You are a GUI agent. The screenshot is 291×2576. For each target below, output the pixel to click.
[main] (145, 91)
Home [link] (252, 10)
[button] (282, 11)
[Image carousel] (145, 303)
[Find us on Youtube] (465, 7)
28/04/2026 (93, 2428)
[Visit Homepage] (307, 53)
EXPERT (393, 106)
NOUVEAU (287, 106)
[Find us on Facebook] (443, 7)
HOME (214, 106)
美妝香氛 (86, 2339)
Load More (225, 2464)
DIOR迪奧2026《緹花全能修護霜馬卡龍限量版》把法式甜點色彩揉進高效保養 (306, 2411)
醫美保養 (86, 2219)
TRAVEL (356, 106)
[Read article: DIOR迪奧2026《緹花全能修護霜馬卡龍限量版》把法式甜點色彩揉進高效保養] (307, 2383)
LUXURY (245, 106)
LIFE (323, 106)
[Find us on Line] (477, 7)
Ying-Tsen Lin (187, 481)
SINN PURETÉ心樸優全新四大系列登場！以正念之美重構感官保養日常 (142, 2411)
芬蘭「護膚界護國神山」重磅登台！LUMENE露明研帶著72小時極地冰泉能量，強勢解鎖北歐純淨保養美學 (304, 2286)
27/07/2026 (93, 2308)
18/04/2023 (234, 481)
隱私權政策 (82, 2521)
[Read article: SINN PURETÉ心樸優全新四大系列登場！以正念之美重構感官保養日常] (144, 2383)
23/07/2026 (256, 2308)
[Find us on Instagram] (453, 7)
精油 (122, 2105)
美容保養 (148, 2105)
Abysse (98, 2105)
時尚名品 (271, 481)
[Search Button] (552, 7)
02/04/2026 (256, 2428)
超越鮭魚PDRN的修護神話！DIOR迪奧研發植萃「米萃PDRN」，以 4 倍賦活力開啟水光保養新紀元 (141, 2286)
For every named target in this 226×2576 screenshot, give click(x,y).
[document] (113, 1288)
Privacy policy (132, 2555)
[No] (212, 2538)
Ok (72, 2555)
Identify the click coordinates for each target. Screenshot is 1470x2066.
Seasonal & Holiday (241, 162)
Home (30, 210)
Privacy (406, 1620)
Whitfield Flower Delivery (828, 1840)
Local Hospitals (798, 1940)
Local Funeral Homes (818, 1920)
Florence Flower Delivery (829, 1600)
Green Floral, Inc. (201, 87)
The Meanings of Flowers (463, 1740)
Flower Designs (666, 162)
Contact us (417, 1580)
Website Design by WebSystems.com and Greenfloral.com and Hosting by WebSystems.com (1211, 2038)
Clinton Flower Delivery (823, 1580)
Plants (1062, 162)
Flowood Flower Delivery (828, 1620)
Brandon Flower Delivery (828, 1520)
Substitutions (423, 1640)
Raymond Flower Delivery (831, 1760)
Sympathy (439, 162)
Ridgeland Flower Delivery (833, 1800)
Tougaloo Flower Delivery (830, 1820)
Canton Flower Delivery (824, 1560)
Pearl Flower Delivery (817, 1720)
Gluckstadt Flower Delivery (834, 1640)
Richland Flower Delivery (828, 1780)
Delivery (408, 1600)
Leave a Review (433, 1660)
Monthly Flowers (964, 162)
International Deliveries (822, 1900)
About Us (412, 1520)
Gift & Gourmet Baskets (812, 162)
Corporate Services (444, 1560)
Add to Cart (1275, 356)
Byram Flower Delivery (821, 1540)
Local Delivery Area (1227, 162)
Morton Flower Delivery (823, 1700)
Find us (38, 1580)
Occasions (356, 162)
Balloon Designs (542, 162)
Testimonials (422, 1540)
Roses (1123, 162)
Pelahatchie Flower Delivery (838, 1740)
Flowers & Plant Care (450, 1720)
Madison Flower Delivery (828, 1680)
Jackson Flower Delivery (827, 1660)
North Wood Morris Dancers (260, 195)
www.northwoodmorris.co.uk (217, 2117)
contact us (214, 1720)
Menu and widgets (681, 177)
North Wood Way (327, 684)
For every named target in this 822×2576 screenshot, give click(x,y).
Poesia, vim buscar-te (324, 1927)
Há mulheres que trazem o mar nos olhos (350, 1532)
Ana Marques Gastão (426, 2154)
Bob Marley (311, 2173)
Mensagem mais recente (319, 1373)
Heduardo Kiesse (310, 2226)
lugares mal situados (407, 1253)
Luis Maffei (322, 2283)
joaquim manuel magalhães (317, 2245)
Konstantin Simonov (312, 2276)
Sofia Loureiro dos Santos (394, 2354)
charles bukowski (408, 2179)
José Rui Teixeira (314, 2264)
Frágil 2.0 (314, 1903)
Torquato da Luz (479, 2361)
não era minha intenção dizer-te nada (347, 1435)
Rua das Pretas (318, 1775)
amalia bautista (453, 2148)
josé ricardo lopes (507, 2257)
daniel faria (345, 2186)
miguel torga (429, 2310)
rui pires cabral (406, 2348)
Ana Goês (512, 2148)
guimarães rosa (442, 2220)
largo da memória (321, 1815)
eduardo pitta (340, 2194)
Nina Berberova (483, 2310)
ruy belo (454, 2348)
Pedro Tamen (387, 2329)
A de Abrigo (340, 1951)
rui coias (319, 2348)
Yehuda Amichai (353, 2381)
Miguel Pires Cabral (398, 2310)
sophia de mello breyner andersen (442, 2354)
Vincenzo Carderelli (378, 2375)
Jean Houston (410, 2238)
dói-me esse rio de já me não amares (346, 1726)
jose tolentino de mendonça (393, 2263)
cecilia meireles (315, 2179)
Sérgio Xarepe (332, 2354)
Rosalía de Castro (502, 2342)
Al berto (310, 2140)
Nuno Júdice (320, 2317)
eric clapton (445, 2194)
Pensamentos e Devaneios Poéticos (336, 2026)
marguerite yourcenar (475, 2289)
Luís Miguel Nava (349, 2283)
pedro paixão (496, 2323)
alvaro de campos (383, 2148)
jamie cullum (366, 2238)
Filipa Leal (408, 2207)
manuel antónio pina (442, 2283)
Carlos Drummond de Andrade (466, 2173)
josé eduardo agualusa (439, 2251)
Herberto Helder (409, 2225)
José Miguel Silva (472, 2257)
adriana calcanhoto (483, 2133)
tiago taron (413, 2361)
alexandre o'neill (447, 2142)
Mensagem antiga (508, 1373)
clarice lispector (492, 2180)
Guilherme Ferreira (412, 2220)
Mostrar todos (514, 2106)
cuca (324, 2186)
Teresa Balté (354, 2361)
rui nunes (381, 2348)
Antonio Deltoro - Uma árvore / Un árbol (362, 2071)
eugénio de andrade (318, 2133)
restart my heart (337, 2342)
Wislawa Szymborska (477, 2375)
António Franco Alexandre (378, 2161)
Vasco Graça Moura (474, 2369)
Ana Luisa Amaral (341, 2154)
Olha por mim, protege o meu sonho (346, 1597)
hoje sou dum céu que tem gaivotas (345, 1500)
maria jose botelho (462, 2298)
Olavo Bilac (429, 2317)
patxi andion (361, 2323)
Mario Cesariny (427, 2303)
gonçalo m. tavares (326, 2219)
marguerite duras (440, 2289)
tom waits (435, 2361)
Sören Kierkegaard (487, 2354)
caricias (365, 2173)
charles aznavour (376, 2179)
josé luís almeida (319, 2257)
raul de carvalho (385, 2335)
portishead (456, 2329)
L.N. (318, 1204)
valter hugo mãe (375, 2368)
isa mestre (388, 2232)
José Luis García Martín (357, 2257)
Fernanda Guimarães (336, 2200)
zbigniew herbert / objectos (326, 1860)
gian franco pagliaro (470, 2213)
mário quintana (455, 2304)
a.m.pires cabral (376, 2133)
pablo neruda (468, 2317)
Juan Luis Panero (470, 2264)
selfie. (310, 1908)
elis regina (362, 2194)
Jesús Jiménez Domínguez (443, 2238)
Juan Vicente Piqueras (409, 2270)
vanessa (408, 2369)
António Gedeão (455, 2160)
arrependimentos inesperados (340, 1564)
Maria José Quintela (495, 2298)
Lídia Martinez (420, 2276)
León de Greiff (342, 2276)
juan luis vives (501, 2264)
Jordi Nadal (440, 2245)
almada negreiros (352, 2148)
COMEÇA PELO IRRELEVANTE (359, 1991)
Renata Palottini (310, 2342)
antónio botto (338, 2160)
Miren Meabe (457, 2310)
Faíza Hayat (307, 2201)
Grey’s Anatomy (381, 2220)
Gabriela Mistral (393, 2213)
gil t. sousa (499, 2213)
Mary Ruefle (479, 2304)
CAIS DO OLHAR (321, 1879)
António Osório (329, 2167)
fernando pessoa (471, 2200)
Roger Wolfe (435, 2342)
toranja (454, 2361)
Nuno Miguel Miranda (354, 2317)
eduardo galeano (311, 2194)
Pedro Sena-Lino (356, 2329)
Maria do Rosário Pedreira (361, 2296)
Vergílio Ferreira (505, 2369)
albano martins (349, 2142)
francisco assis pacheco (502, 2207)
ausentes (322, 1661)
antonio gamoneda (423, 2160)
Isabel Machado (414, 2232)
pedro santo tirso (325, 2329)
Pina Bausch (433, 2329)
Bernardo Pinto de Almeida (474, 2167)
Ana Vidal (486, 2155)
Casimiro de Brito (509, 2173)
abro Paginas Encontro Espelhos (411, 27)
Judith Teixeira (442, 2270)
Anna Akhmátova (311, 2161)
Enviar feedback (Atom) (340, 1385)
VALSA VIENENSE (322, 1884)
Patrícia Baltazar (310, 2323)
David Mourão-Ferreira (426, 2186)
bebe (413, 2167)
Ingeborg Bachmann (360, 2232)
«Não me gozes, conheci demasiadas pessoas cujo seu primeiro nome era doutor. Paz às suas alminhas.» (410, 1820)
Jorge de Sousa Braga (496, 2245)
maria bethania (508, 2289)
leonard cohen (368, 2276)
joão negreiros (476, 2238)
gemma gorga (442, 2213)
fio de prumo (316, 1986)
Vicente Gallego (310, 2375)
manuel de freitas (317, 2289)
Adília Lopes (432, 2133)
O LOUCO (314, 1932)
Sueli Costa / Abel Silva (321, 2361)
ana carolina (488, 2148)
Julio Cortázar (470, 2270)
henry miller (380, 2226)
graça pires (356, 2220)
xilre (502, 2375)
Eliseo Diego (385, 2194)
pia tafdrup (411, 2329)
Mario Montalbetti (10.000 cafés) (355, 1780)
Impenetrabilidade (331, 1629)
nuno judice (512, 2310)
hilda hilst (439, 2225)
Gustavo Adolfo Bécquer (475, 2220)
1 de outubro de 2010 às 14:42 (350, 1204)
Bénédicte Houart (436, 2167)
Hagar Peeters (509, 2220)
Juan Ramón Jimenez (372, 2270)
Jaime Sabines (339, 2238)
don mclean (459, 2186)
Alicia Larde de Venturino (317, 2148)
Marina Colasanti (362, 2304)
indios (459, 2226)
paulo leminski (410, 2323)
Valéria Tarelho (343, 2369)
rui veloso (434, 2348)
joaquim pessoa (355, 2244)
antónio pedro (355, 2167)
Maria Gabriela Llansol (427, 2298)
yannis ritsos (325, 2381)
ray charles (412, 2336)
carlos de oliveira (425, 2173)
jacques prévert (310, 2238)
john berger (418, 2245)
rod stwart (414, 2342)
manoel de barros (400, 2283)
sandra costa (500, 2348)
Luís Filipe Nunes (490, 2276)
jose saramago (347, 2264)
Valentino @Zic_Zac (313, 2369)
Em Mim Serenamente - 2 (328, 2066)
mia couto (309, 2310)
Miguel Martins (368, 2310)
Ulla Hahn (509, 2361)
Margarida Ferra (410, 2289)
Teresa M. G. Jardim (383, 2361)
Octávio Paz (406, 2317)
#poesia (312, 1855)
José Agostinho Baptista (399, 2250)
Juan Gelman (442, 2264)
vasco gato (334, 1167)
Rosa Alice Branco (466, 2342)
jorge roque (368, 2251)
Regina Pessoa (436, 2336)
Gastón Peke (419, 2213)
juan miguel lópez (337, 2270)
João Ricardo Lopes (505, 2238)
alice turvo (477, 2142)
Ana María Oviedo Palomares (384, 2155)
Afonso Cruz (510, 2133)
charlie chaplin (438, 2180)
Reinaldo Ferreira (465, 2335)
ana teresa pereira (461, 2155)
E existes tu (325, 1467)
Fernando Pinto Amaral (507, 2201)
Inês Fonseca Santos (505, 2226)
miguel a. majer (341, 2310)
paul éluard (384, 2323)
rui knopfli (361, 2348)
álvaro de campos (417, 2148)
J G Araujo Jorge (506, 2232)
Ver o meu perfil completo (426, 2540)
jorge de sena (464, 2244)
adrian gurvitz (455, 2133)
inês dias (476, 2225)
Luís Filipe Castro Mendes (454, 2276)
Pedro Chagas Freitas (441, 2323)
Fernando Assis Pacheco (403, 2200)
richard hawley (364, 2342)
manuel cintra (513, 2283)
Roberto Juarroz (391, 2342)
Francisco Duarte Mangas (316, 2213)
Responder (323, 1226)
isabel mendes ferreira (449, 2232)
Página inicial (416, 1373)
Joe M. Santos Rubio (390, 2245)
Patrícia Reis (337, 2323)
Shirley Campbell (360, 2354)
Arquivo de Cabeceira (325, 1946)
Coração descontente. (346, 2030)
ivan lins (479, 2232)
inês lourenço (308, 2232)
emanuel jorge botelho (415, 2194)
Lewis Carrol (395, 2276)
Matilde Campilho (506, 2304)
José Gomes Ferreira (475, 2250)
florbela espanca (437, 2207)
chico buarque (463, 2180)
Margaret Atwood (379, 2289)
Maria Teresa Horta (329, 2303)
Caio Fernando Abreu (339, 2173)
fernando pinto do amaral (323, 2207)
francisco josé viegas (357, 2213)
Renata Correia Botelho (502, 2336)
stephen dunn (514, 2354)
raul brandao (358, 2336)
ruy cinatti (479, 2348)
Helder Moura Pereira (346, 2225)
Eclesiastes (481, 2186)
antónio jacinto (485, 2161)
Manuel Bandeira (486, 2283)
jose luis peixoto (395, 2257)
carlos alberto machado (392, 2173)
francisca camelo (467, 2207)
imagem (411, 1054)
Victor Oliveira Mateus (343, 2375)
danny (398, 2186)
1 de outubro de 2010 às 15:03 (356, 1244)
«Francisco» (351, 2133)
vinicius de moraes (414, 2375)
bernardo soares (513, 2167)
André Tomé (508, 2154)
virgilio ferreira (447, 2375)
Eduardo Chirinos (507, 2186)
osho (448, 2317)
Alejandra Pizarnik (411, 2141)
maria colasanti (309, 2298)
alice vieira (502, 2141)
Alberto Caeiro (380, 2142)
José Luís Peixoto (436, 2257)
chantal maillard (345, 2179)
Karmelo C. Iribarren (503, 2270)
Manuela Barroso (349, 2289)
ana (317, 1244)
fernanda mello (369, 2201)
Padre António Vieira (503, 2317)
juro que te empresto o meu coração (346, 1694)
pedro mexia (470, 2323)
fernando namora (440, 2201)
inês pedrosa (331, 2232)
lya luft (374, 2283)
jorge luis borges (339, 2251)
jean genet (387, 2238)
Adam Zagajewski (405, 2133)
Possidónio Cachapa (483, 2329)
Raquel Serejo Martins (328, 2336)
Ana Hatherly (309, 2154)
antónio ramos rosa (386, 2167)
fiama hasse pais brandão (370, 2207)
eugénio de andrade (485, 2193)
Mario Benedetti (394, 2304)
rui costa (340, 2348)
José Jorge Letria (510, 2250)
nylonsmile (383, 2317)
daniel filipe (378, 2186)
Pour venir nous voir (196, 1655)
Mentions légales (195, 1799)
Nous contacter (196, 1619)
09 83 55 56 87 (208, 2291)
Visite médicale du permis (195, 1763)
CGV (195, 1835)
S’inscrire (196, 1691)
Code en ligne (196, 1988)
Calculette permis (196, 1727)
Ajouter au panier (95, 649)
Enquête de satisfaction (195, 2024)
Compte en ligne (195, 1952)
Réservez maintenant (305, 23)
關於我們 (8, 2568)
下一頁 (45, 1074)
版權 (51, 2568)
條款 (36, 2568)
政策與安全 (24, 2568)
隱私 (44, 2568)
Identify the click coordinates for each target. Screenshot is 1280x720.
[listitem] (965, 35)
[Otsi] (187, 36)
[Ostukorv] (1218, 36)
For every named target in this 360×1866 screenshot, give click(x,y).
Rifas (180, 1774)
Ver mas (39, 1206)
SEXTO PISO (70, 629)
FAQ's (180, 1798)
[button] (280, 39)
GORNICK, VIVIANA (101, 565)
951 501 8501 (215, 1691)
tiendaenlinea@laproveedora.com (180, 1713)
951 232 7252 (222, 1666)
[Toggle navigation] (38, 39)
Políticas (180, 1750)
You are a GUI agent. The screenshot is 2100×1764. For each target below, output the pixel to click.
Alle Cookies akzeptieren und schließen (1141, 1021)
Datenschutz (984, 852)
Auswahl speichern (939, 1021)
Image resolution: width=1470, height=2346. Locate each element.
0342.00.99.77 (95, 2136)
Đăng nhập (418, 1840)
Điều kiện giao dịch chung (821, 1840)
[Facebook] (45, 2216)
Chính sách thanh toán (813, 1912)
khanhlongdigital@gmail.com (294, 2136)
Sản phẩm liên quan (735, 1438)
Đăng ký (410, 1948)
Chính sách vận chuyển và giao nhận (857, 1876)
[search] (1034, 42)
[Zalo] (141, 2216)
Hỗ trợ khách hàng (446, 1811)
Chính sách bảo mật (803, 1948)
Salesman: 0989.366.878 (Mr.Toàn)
+--
# [Task statement]
Nothing but the lines above from the one containing "Ana Vidal (486, 2155)" through the one containing "me gozes, conheci" should appear in the answer, each repeated exactly.

# [Reply to the exercise]
Ana Vidal (486, 2155)
Casimiro de Brito (509, 2173)
abro Paginas Encontro Espelhos (411, 27)
Judith Teixeira (442, 2270)
Anna Akhmátova (311, 2161)
Enviar feedback (Atom) (340, 1385)
VALSA VIENENSE (322, 1884)
Patrícia Baltazar (310, 2323)
David Mourão-Ferreira (426, 2186)
bebe (413, 2167)
Ingeborg Bachmann (360, 2232)
«Não me gozes, conheci demasiadas pessoas cujo seu primeiro nome era doutor. Paz às suas alminhas.» (410, 1820)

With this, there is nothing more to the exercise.